Research must also look at smokeless tobacco products – chewing tobacco or snus – which are recognised means to reduce the risk of cancer, cardiovascular disease and lung disease among smokers in general. But these products are also associated with head and neck cancers, to which people with HIV are particularly susceptible.
Lung cancer screening
Lung cancer screening and lowering the risk of cardiovascular disease are equally important in the proposed harm-reduction approach.
“Aside from smoking cessation,” say the authors, “increased use of low-dose computed tomography screening in people living with HIV who are smokers is the most realistic route to reducing lung cancer mortality, the leading cause of cancer-related deaths in people living with HIV in the USA.”
Low-dose computed tomography is a procedure that uses a computer linked to an X-ray machine, giving off a very low dose of radiation to make a series of detailed pictures of areas inside the body. The pictures are taken from different angles and used to create 3-D views of tissues and organs.
Screening is underused in people living with HIV, although a 2020 meta-analysis reported that the technique almost tripled the odds of detecting lung cancer at an early stage, which decreased mortality by 16%.
As smokers with HIV develop lung cancer at younger ages and having smoked less than HIV-negative smokers, some experts from the US recommend earlier screening at a lower cigarettes pack-year threshold. If applied, the standard approach of lung cancer screening for smokers over 55 years old with more than 30 pack-years of smoking history would be replaced by screening in smokers over 45 years old with more than 20 pack-years of smoking history.
Other benefits might be expected from screening. In an early trial of computed tomography screening for lung cancer in HIV-negative individuals, a 23% tobacco quit rate was observed during follow-up, and 58% of those quitters used a reduce-to-quit strategy.
Managing cardiovascular risk factors
Rates of hypertension and hyperlipidaemia are commonly high in people with HIV, increasing the risk of cardiovascular disease and mortality, especially in those who smoke. To reduce this risk in people with HIV, the authors recommend the following steps:
- Familiarise the HIV care providers with blood pressure and lipid targets that are appropriate for smokers living with HIV.
- Aggressively use antihypertensive medication, statins and dietary intervention to reach goals, such as systolic blood pressure <130 mm Hg and LDL cholesterol <70 mg/dL.
- Teach patients how to use the ACA/AHA score to calculate their risk of a major cardiac event in the next 10 days, and then recalculate the risk after potential intervention to show the benefits of quitting smoking, controlling blood pressure and improving the lipid profile.
Facilitating a harm reduction approach to tobacco smoking
The authors consider the latter two groups of interventions as highly feasible: “Even a busy HIV care provider can refer a patient for low-dose computed tomography screening and manage hypertension and hyperlipidaemia, or refer a patient to a primary care provider or for specialty care to reduce cardiovascular risk.”
While the authors acknowledge that their Viewpoint is largely US-focused, they also say that many of their opinions are applicable regardless of the treatment setting.
The authors also highlight a contextual element that may encourage a harm reduction approach to be embraced. The concept of harm reduction has been embedded in HIV care since it first appeared in the late 80s to encourage the mitigation of sex and substance use-related risks, and is now quite familiar to people living with HIV in the US and their healthcare providers. Therefore, one hopes that the efficacy of messages conveyed by this approach will facilitate future similar strategies in the control of tobacco smoking.
Shuter J et al. Harm reduction for smokers living with HIV. The Lancet HIV 8: e652-e658, 2021.
++++++++++
AIM OF THE EXERCISE – Reproduce the passage on harm reduction for smokers living with HIV between "Facilitating a harm" and "the treatment setting.", inclusive. The listing is material separate from the passage.
++++++++++
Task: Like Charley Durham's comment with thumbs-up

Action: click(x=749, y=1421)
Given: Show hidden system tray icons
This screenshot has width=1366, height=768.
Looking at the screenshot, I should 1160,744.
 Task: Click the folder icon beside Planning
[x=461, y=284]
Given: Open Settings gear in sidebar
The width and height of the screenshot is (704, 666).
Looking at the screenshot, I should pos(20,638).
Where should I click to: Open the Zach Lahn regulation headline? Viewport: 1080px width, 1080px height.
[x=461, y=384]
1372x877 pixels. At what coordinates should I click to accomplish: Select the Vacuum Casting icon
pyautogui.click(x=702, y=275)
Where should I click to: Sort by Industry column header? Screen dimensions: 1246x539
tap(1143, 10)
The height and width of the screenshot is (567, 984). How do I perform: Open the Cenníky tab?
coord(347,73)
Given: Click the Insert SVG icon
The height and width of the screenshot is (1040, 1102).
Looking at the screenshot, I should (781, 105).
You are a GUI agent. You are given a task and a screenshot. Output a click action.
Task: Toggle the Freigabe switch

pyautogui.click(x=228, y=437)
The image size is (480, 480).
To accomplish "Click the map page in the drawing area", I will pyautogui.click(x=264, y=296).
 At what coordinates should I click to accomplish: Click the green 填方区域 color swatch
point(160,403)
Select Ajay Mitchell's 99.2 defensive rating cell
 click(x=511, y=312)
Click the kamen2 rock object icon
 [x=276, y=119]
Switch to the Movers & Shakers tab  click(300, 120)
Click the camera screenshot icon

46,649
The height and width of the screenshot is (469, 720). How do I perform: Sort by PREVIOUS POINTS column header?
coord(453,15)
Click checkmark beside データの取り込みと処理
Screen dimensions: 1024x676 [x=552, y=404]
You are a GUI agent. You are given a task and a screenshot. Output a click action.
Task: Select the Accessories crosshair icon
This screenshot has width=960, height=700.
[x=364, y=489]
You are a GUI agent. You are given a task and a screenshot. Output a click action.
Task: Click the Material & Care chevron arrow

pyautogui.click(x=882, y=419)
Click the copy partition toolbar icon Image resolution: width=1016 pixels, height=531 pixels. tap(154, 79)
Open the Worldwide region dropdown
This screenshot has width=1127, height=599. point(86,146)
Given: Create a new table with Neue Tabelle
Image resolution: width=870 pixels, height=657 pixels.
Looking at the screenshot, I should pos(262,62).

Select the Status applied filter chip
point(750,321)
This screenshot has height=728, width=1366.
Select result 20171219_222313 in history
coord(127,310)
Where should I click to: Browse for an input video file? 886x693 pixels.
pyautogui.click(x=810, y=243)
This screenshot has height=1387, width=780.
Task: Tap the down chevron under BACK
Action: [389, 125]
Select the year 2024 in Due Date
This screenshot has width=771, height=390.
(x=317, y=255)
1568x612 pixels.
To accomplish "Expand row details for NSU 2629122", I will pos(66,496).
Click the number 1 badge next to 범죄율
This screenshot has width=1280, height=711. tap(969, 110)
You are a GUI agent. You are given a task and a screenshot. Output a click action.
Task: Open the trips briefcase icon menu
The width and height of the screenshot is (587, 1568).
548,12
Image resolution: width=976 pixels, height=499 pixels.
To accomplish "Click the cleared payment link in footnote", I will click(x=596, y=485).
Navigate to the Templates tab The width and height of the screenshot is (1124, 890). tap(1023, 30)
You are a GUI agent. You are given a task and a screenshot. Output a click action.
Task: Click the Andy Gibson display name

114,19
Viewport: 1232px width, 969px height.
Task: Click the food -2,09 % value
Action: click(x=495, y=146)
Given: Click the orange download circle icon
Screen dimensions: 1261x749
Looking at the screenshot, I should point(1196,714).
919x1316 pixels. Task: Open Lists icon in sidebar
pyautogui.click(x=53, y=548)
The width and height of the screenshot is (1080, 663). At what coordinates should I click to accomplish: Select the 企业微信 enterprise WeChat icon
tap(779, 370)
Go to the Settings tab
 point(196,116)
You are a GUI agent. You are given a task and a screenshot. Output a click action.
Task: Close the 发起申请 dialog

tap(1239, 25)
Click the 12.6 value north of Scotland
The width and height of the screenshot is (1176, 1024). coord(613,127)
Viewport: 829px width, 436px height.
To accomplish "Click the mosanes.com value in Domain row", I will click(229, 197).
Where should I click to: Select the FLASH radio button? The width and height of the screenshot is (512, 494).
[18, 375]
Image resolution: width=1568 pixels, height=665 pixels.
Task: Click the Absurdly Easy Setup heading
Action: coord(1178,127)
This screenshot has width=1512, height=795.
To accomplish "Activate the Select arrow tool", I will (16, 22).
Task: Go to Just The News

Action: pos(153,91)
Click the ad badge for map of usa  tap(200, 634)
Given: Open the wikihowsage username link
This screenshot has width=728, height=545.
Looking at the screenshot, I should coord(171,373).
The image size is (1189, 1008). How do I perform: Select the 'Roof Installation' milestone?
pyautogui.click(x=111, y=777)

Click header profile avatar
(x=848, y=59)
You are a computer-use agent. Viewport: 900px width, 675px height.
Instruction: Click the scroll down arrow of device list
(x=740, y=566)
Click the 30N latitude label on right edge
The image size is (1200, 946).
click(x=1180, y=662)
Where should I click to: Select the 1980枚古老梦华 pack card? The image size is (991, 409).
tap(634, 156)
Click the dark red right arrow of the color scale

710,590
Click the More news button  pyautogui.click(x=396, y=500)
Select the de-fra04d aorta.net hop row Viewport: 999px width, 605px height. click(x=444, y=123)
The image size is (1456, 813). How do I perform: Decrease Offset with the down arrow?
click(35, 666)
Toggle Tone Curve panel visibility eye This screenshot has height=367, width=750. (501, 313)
++++++++++
ANSWER FOR THE TASK –
Facilitating a harm reduction approach to tobacco smoking
The authors consider the latter two groups of interventions as highly feasible: “Even a busy HIV care provider can refer a patient for low-dose computed tomography screening and manage hypertension and hyperlipidaemia, or refer a patient to a primary care provider or for specialty care to reduce cardiovascular risk.”
While the authors acknowledge that their Viewpoint is largely US-focused, they also say that many of their opinions are applicable regardless of the treatment setting.